A generated point geometry column will be named
{x_column}_{y_column}_N
where N is appended such that {x_column}_{y_column}_N
is unique if a column named {x_column}_{y_column}
already
exists. For CSV/TFRecord sources only.
sources[i].date_format
string
A format with which to parse fields encoding dates. The format pattern must be as described in the Joda-Time DateTimeFormat class documentation. If left blank, dates will be imported as strings. For CSV/TFRecord sources only.
sources[i].csv_delimiter
string
When ingesting CSV files, a single character used as a delimiter between
column values in a row. If left blank, defaults to ','
.
For CSV sources only.
sources[i].csv_qualifier
string
When ingesting CSV files, a character that surrounds column values (a.k.a.
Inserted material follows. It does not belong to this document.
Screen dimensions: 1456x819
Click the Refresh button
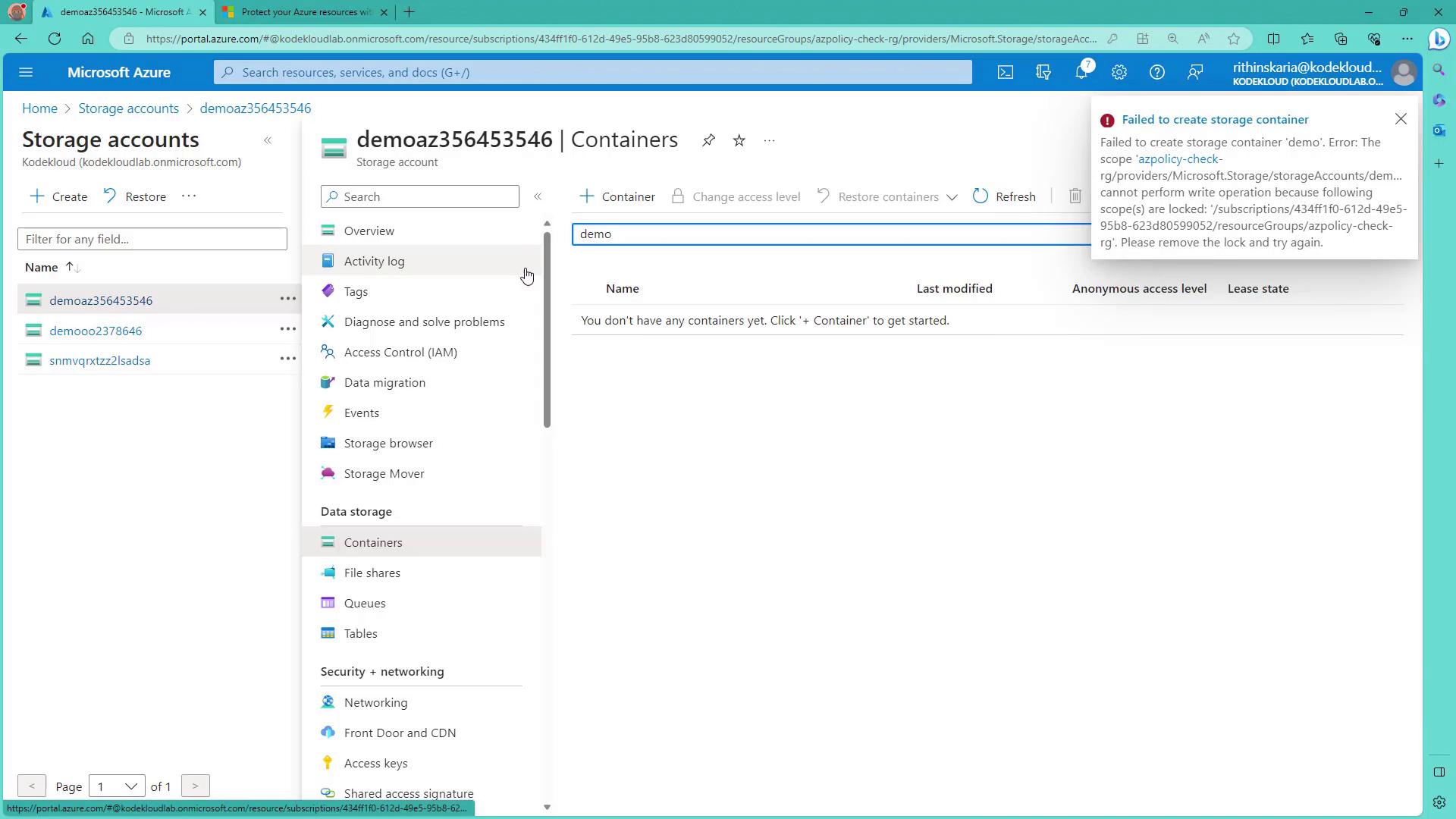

"quote character"). If left blank, defaults to "
.
For CSV sources only.
If a column value is not surrounded by qualifiers, leading and tailing whitespace is trimmed. For example:
..., test,... <== this value is not qualified becomes the string value: "test" <== leading whitespace is strippedwhile:
...," test",... <== this value IS qualified with quotes becomes the string value: " test" <== leading whitespace remains!
uri_prefix
string
An optional prefix prepended to all uris
defined in the manifest.
start_time
integer
The timestamp associated with the asset, if any. This typically corresponds to the time at which data were collected. For assets that correspond to an interval of time, such as average values over a month or year, this timestamp corresponds to the start of that interval. Specified as as seconds and (optionally) nanoseconds since the epoch (1970-01-01). Assumed to be in the UTC time zone.
end_time
integer
For assets that correspond to an interval of time, such as average values over a month or year, this timestamp corresponds to the end of that interval (exclusive). Specified as as seconds and (optionally) nanoseconds since the epoch (1970-01-01). Assumed to be in the UTC time zone.
properties
dictionary
An arbitrary flat dictionary of key-value pairs. Keys must be strings and values can be either numbers or strings. List values are not yet supported for user-uploaded assets.
column_data_type_overrides
dictionary
If the automatic type detection is not working correctly, use this field with column names as keys and one of the following constants as values: COLUMN_DATA_TYPE_STRING, COLUMN_DATA_TYPE_NUMERIC, COLUMN_DATA_TYPE_LONG.
Limitations
JSON manifest size
The JSON manifest file size limit is 10 MB. If you have many files to upload,
consider ways to reduce the number of characters needed to describe the dataset. For example,
use the uri_prefix
field to eliminate
the need to provide the GCP bucket path for each URI in the
uris
list. If further size reduction
is needed, try shortening the filenames.